Rein äußerlich hat sich im Vergleich zum 2019er Modell nicht viel getan. Vorne leuchten jetzt auch die Blinker mit LED-Technik, das Rücklicht wurde neu gezeichnet. Ver- und entriegelt wird ausschließlich mittels Smart-Key. Unterm Kleid wurde deutlich mehr Hand angelegt. Durch zwei Millimeter mehr Bohrung wuchs der Hubraum von 530 auf 562 cm³. Der Durchmesser der Einlassventile wuchs um einen auf 27 Millimeter. Zudem wurde der gesamte Kurbeltrieb überarbeitet, wobei die Besonderheit des TMax-Twins beibehalten wurde: Er ist ein Gleichläufer, das heißt, beide Kolben laufen parallel. Wer jemals einen alten englischen Twin oder eine Yamaha XS 650 bewegt hat, weiß, dass dieses Konzept zwar einen schönen Klang aber auch fürchterliche Vibrationen hervorbringt. Dass der Max zwar wohl tönt, aber kaum vibriert, liegt an einem ebenfalls als Kolben geformten Ausgleichsgewicht, dass sich um 180 Grad versetzt zu den beiden Antriebskolben bewegt. In gewisser Weise hat der TMAx also einen Dreizylinder-Boxermotor.
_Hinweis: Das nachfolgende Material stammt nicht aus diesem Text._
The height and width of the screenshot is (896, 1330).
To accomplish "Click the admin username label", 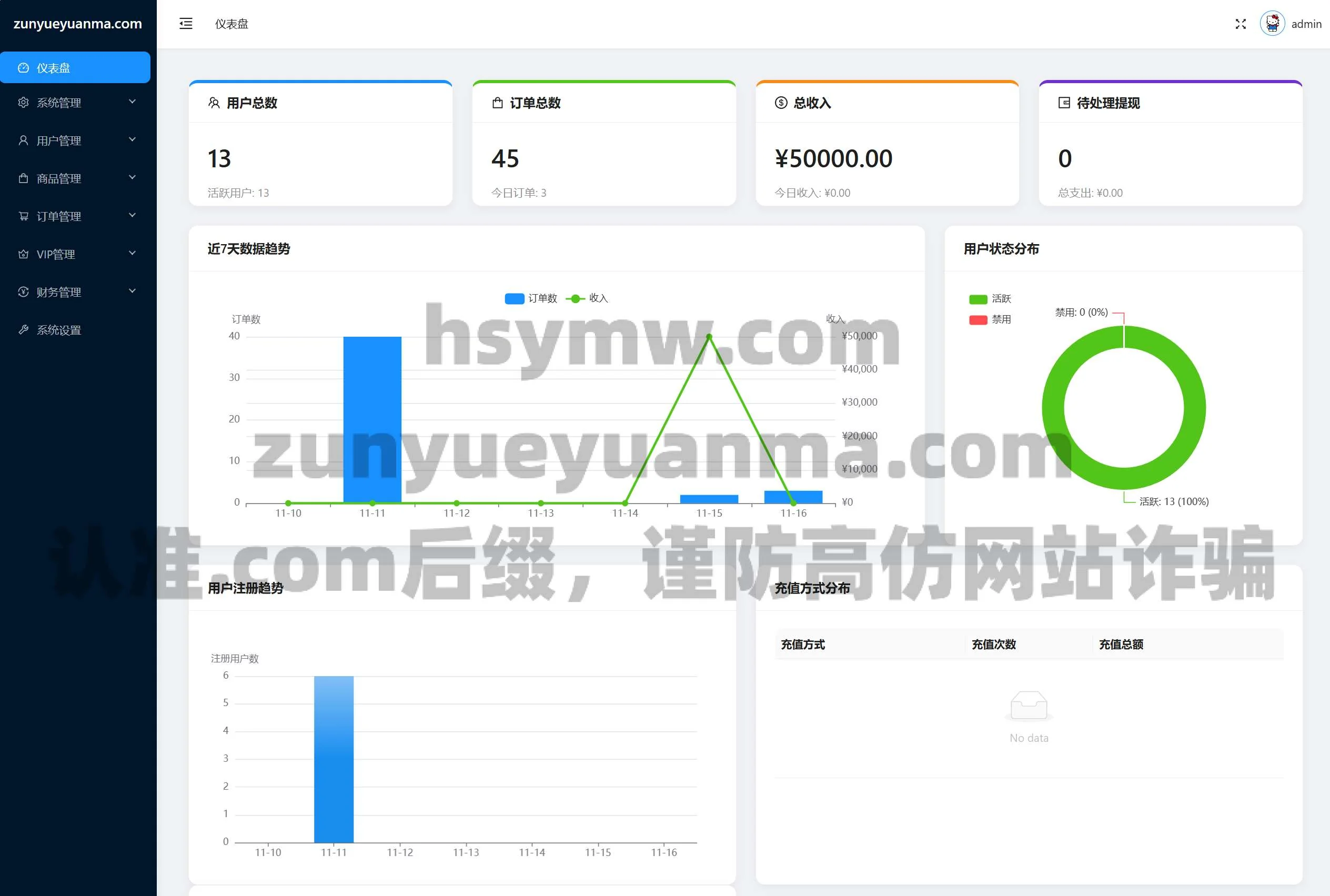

Durch den Hubraumzuwachs stiegen Leistung und Drehmoment moderat an. Die Leistung um zwei PS auf 48, allerdings bei deutlich gestiegener Nenndrehzahl, das Drehmoment wuchs um drei auf 56 Nm bei nach wie vor 5.250/min. Bei ziemlich genau dieser Drehzahl befindet sich auch der Arbeitsbereich der ebenfalls modifizierten Variomatik. Deren Übersetzung wurde insgesamt etwas kürzer, dito die Sekundärübersetzung des Zahnriemens. Dadurch soll der neue TMax noch hurtiger voran sprinten als der auch nicht eben phlegmatische Vorgänger. Dennoch gibt Yamaha den Normverbrauch mit 4,8 statt 5,3 Litern an.
Soviel zur Theorie, die sich mit Himmel und Roller die Farbe teilt: Grau. Es geht los. In der morgendlichen Rush-Hour zeigt sich, dass der Scooter top ausbalanciert ist. Beim Slalom durch die Autokolonnen lässt er sich millimetergenau dirigieren. Auch das Gas lässt sich feinfühlig dosieren. Das ist wichtig, denn zwischen den Spiegeln Scooter und Autos liegen oft nur wenige Zentimeter Platz. Der einsetzende Nieselregen macht die Sache nicht einfacher, doch die feinregelnde, nicht abschaltbare Traktionskontrolle verhindert den Verlust derselben, wenn bei einem Zwischenspurt mal wieder ein Bitumenfleck, Pflastersteine oder weiße Fahrbahnmarkierungen für stark erhöhten Schlupf sorgen.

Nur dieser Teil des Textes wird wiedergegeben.